● **Request**
Copy the entries word for word, starting at the first line and ending at the line that contains "Looking at the screenshot, I should click(x=784, y=33).". Include both of those lines and nothing after them.

● **Record extracts**
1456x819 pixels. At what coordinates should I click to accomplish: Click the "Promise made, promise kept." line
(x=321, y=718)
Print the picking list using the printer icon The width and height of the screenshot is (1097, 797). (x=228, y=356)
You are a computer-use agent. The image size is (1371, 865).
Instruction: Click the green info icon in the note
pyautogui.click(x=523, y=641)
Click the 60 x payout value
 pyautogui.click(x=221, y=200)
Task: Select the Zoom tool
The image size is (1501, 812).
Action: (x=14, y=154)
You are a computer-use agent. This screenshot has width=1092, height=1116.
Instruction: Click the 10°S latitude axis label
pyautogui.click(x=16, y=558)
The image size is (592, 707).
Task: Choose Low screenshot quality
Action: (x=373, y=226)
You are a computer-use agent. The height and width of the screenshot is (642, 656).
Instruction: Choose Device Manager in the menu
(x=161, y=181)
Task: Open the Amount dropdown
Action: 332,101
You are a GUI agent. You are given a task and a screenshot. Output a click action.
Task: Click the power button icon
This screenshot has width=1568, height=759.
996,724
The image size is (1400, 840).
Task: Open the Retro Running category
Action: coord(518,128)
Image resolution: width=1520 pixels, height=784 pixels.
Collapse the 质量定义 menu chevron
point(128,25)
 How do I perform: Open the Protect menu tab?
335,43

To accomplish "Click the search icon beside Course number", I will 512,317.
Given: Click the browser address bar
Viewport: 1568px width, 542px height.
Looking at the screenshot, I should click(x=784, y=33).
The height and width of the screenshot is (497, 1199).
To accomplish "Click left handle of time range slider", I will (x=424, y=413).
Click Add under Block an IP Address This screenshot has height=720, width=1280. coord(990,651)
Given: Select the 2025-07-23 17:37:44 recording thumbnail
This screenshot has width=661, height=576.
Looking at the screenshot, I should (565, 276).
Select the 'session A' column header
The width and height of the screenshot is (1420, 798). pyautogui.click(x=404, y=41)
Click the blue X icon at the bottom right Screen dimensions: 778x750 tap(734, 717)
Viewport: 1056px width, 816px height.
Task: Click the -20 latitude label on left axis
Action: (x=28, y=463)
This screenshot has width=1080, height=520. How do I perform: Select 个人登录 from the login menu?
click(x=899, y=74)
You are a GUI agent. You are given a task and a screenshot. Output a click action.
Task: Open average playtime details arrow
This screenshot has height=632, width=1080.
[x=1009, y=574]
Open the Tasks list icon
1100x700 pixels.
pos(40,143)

● **Response to this task**
1456x819 pixels. At what coordinates should I click to accomplish: Click the "Promise made, promise kept." line
(x=321, y=718)
Print the picking list using the printer icon The width and height of the screenshot is (1097, 797). (x=228, y=356)
You are a computer-use agent. The image size is (1371, 865).
Instruction: Click the green info icon in the note
pyautogui.click(x=523, y=641)
Click the 60 x payout value
 pyautogui.click(x=221, y=200)
Task: Select the Zoom tool
The image size is (1501, 812).
Action: (x=14, y=154)
You are a computer-use agent. This screenshot has width=1092, height=1116.
Instruction: Click the 10°S latitude axis label
pyautogui.click(x=16, y=558)
The image size is (592, 707).
Task: Choose Low screenshot quality
Action: (x=373, y=226)
You are a computer-use agent. The height and width of the screenshot is (642, 656).
Instruction: Choose Device Manager in the menu
(x=161, y=181)
Task: Open the Amount dropdown
Action: 332,101
You are a GUI agent. You are given a task and a screenshot. Output a click action.
Task: Click the power button icon
This screenshot has width=1568, height=759.
996,724
The image size is (1400, 840).
Task: Open the Retro Running category
Action: coord(518,128)
Image resolution: width=1520 pixels, height=784 pixels.
Collapse the 质量定义 menu chevron
point(128,25)
 How do I perform: Open the Protect menu tab?
335,43

To accomplish "Click the search icon beside Course number", I will 512,317.
Given: Click the browser address bar
Viewport: 1568px width, 542px height.
Looking at the screenshot, I should click(x=784, y=33).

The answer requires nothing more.